Pair Corralation between First Hawaiian and Mifflinburg Bancorp
Considering the 90-day investment horizon First Hawaiian is expected to generate 29.92 times less return on investment than Mifflinburg Bancorp. But when comparing it to its historical volatility, First Hawaiian is 2.13 times less risky than Mifflinburg Bancorp. It trades about 0.01 of its potential returns per unit of risk. Mifflinburg Bancorp is currently generating about 0.09 of returns per unit of risk over similar time horizon. If you would invest 2,316 in Mifflinburg Bancorp on September 12, 2024 and sell it today you would earn a total of 69.00 from holding Mifflinburg Bancorp or generate 2.98% return on investment over 90 days.

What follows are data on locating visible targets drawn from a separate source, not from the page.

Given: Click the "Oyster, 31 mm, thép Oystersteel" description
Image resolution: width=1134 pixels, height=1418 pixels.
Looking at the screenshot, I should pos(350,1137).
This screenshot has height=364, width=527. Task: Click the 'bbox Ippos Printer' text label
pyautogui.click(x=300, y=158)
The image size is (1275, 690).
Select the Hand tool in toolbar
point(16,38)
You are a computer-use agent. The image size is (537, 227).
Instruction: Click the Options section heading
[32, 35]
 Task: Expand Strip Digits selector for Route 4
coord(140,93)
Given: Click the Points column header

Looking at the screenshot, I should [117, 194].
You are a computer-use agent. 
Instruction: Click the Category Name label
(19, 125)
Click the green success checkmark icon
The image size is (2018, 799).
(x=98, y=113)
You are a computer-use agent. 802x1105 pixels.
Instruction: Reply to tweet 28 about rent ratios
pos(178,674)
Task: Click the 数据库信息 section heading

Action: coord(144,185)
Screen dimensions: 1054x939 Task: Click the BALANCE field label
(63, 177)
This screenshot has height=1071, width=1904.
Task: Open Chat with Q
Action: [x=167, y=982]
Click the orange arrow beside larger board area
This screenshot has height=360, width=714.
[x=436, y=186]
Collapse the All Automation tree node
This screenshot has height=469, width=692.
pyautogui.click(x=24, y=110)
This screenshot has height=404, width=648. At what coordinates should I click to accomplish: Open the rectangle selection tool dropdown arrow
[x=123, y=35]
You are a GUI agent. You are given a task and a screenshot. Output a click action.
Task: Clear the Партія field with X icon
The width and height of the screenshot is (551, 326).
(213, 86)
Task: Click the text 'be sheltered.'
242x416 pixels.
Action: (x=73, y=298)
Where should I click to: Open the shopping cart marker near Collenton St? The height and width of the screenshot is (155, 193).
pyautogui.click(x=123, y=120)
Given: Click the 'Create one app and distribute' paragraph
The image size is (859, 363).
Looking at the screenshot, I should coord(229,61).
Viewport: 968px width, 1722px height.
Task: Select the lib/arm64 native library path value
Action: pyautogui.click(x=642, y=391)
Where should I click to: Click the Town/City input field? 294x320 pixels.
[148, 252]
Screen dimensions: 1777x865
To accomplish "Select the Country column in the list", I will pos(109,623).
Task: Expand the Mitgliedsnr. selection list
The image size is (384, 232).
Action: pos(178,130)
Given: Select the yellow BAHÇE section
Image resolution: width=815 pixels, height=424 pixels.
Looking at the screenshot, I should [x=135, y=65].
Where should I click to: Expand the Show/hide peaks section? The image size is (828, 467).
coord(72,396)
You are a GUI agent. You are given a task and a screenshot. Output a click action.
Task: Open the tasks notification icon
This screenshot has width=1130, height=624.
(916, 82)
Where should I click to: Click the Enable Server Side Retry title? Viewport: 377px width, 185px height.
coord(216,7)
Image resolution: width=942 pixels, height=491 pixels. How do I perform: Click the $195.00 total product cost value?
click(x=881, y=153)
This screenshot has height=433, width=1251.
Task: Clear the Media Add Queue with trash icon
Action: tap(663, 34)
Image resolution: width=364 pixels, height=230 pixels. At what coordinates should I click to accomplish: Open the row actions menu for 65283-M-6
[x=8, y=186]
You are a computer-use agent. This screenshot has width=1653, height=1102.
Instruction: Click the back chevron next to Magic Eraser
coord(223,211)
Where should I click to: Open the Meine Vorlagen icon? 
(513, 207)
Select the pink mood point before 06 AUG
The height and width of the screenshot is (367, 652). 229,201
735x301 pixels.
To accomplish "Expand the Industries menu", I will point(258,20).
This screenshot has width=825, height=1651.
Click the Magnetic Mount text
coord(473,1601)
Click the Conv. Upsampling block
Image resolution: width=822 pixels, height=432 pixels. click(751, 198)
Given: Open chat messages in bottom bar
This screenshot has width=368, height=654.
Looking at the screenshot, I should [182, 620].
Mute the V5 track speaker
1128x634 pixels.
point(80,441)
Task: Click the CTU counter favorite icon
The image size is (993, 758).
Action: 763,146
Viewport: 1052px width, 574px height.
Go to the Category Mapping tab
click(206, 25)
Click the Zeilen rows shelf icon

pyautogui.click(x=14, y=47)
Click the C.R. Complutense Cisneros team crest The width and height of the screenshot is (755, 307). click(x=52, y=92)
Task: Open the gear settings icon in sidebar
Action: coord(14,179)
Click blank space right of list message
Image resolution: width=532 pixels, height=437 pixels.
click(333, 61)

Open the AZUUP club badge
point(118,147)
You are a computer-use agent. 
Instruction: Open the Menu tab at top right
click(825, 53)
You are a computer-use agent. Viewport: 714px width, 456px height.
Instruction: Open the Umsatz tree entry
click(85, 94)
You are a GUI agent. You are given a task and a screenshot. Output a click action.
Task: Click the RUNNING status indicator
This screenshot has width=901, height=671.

Time Period | 3 Months [change] |
Direction | Moves Against |
Strength | Insignificant |
Accuracy | 100.0% |
Values | Daily Returns |
First Hawaiian vs. Mifflinburg Bancorp
Performance |
Timeline |
First Hawaiian |
Mifflinburg Bancorp |
First Hawaiian and Mifflinburg Bancorp Volatility Contrast
Predicted Return Density |
Returns |
Pair Trading with First Hawaiian and Mifflinburg Bancorp
The main advantage of trading using opposite First Hawaiian and Mifflinburg Bancorp positions is that it hedges away some unsystematic risk. Because of two separate transactions, even if First Hawaiian position performs unexpectedly, Mifflinburg Bancorp can make up some of the losses. Pair trading also minimizes risk from directional movements in the market. For example, if an entire industry or sector drops because of unexpected headlines, the short position in Mifflinburg Bancorp will offset losses from the drop in Mifflinburg Bancorp's long position.First Hawaiian vs. Territorial Bancorp | First Hawaiian vs. Bank of Hawaii | First Hawaiian vs. Financial Institutions | First Hawaiian vs. Heritage Financial |
Mifflinburg Bancorp vs. PT Bank Rakyat | Mifflinburg Bancorp vs. Morningstar Unconstrained Allocation | Mifflinburg Bancorp vs. Bondbloxx ETF Trust | Mifflinburg Bancorp vs. Spring Valley Acquisition |
Check out your portfolio center.Note that this page's information should be used as a complementary analysis to find the right mix of equity instruments to add to your existing portfolios or create a brand new portfolio. You can also try the Alpha Finder module to use alpha and beta coefficients to find investment opportunities after accounting for the risk.